## SOURCE EXCERPT
Please note this is a revised/refined copy of my original inquiry that I hope will provide greater clarity than my first attempt. I am newbie in the world of programming trying to create a script that basically does a series of specific find and replaces on a csv using another csv sheet as a corrections guide. (i.e chiken becomes chicken and bcon becomes Bacon)
so in simple cases:
chikn,1,a
bcon,2,b
egs,3,c
becomes
chickn,1,a
bacon,2,b
eggs,3,c
Thus far,using the code below I have built a dictionary based on an input csv and been able to transform most the corrections on the target (to edit) csv as intended in simple cases. The real challenge, however, is that the actual dataset will often have 1-3 entries per cell (with a common delimter of : beween them) and many of these will have spaces (that is, be phrases instead of single words). building on the prior example with a updated dictionary this would be:
The start of:
chk for sandwich:egs,1,a
bcon,2,b
Bcon:egs,3,c
Should end off as:
Chicken for sandwiches:eggs,1,a
Bacon,b,2
Bacon:eggs,3,c
Instead, my current output drops that latter portion and prints
Chicken for sandwiches,1,a
Bacon,b,2
Bacon,3,c
Code:
#!/usr/bin/env python
"""A script for finding and replacing values in CSV files.
"""
import csv
import sys
def main(args):
"""Execute the transformation script.
Args:
args (list of `str`): The command line arguments.
"""
transform(args[1], args[2], create_reps(args[3]), int(args[4]))
def transform(infile, outfile, reps, column):
"""Write a new CSV file with replaced text.
Args:
infile (str): the sheet of original text with errors
outfile (str): the sheet with the revised text with corrections in place of errors
reps (:obj: `str`): dictionary of error word and corrected word
column (int): the column (0 based) the word revisions will take place in
"""
with open(infile) as csvfile:
with open(outfile, 'w') as w:
spamreader = csv.reader(csvfile)
spamwriter = csv.writer(w)
for row in spamreader:
row[column] = replace_all(row[column], reps)
spamwriter.writerow(row)
def create_reps(infile):
"""Create reps object to use as reference dictionary for transform.
Args:
infile (str): The sheet of original and corrected words used to
generate dicitonary
Returns:
(:obj: `str`): a dictionary listing the error words and their
corrections
"""

## DATA EXCERPT
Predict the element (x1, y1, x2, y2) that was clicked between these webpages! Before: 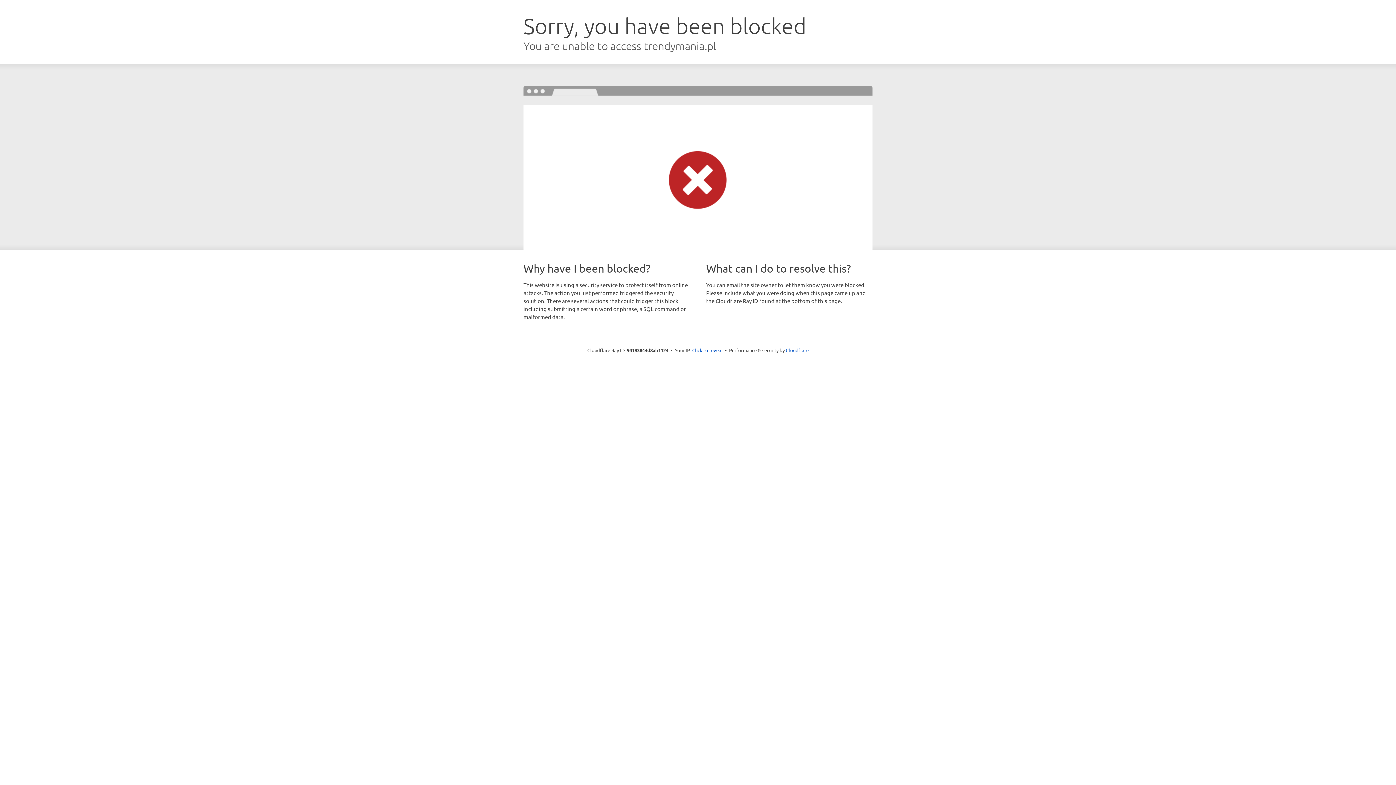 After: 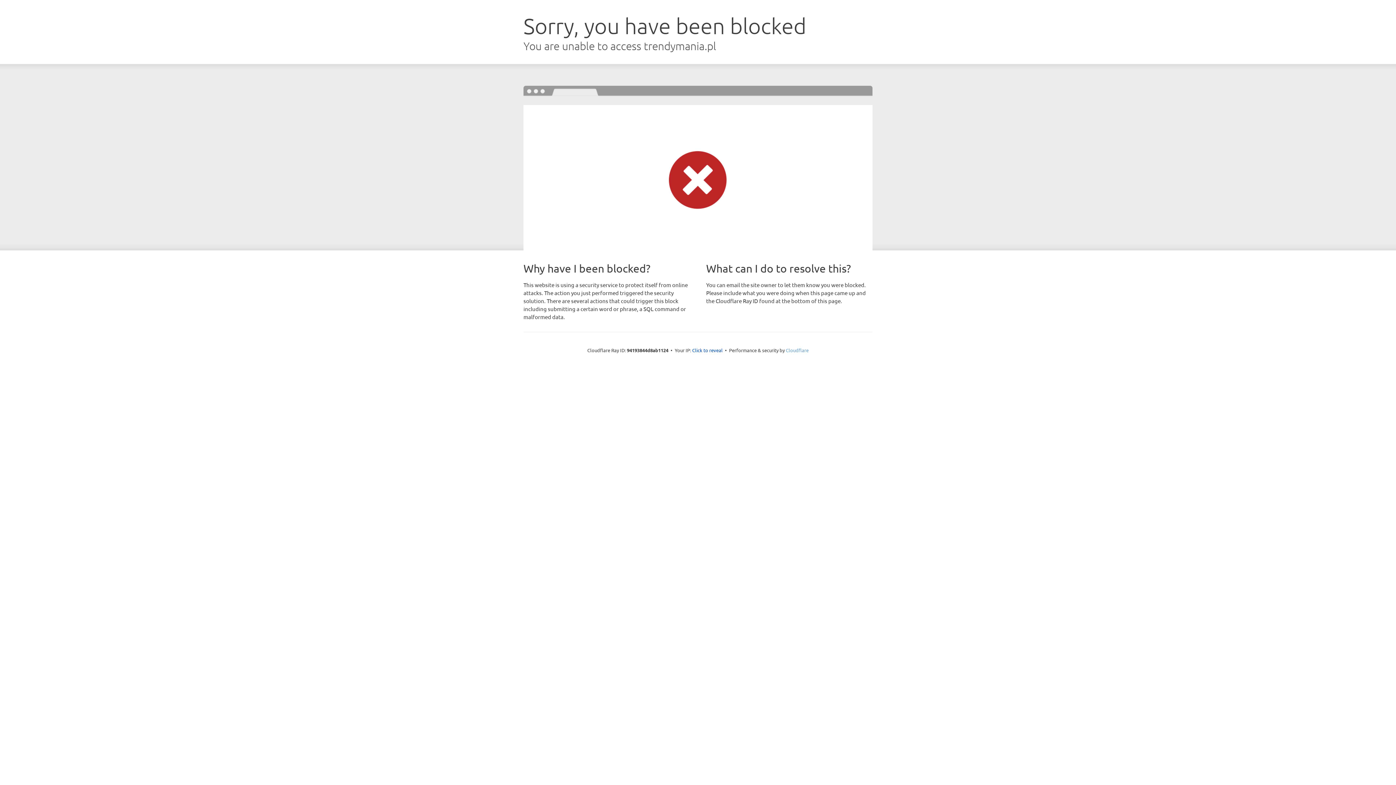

## TO DO
1. Print the passage of the CSV replacement post starting with "transform(args[1], args[2], create_reps(args[3]), int(args[4]))" and going on through "with replaced text.", copied word for word.
2. In the CSV replacement post, what character separates multiple entries within a single field of the real dataset?
3. Resume the CSV replacement post from the point where it stops.

## THE RESULTS
1.
transform(args[1], args[2], create_reps(args[3]), int(args[4]))
def transform(infile, outfile, reps, column):
"""Write a new CSV file with replaced text.

2. A colon (:).

3.
reps = {}
with open(infile) as csvfile:
dictreader = csv.reader(csvfile)
for row in dictreader:
reps[row[0]] = row[1]
return reps
# def replace_all(text, reps):
#"""Original Version: Iterate through `reps` and replace key => value in `text`.
# Args:
#text (str): The text to search and replace.
# reps (:obj: `str`): Search for `key` and replace with `value`
# Returns:
# (str): The string with the replacements.
"""
# last = text
# for i, j in reps.items():
# text = text.replace(i, j)
# if last != text:
# return text
def new_replace_all(text, reps):
"""Updated Version: Do a single-pass replacement from a dictionary"""
pattern = re.compile(r'\b(' + '|'.join(reps.keys()) + r')\b')
return pattern.sub(lambda x: reps[x.group()], text)
if __name__ == "__main__":
main(sys.argv)
Thank you all in advance for your time and support. I look forward to your guidance on this!
Best.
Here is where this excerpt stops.